I do know that as we progress into the summer months, businesses like mine will have to decide if they want to keep pushing masks for their kitchen staff or risk any lawsuits from people passing out and hurting themselves.


----------



## Seoul Food (Sep 17, 2018)

halb said:


> The people who work at the local Shop Rite I go to always wore gloves for years before all this. Yes, everybody, customers and workers are required to wear a mask as with all stores here. Even still, a guy who lives down the street from me works at the deli counter slicing cold cuts and contracted the virus. No way to tell where he got it but you can't discount where he works most of the day.
> 
> More and more I'm seeing people getting disgusted. In the beginning everybody used to be good about masks and gloves and social distancing. Now I see people ripping their masks off the second they walk through the exit. Nobody wears masks outside (I never did ). You see very few people wearing gloves. Only exception seems to be many Hispanics who I see even driving around with masks and gloves. Maybe it's because they can't afford to get sick or if they are illegal they fear deportation.
> 
> ...


I see a lot of people without masks now. Some businesses still make people wait outside in queues to come in while places like my grocery store and Walmart are free for alls. I had to laugh at the one way signs too the first time I saw them, like what was I going to do, go oh well I guess I don't get that food this week because I already walked a foot past it?


----------



## Seoul Food (Sep 17, 2018)

brianshaw said:


> A lot of people are suffering... it's an international crisis. So far there has been money thrown at the economic problem... lots of it. But not enough to come close to healing the wounds we now live with. It's heartbreaking.
> 
> Here in CA since businesses have started reopening, the hospitalization rate for COVID has increased noticeably. That seem to be real valid data... not opinion.

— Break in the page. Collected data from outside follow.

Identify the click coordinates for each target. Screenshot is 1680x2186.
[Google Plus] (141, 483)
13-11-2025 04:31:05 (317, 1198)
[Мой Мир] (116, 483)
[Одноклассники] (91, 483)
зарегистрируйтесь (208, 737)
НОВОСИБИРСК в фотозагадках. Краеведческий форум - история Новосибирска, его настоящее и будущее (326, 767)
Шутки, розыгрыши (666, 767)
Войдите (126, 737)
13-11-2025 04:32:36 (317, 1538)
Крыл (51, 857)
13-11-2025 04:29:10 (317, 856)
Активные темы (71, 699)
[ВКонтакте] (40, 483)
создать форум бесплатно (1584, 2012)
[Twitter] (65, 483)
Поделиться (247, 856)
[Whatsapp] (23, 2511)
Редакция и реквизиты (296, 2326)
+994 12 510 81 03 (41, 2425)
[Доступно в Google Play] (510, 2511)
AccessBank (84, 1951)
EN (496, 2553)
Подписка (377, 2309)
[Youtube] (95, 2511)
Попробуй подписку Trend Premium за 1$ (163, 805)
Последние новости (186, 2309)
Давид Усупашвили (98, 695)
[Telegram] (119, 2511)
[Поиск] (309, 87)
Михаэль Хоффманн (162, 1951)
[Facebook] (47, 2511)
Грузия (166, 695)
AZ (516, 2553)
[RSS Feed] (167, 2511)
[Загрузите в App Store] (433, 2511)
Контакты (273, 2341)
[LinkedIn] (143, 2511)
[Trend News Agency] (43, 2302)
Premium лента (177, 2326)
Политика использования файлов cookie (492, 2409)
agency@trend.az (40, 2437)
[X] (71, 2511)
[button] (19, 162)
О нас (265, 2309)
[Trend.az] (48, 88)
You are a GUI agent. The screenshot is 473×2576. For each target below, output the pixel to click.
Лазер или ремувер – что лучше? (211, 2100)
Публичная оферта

It's so interesting because I started watching some random YouTube food channels from people traveling around Asia in the past few months all the way up to days ago and there are a lot of people walking around not looking concerned that the world is going to end. Not saying that is concrete evidence of anything, I just thought it was interesting that there was vivid contrasts to what we are told the state of the world is.

Every area is different, but I think most would agree that it was expected that opening more things up would lead to an increase in COVID-19 everythings. But we have to break the numbers down, increased openings + increased testing = more cases. Of those cases most will recover fully or have no symptoms, of those with symptoms some will have flu like symptoms, of those with flu like symptoms some will end up hospitalized, of those hospitalized some will go to the ICU, of those in the ICU some will die. Yes it sucks and is not a good thing but I still don't understand how I will talk to people around here who demand we shut down immediately if any new cases are reported. Here in NY we are doing massive testing a day and only seeing about a 1% COVID-19 positive result. In the area I am in we have some increased cases and deaths (most from nursing homes) but are in the process of gearing up for phase 4. So while CA may be seeing an increase, if the overall numbers are overwhelming the healthcare systems and the "curve" there I think it will be okay.


----------



## halb (May 25, 2015)

Seoul Food said:


> So while CA may be seeing an increase...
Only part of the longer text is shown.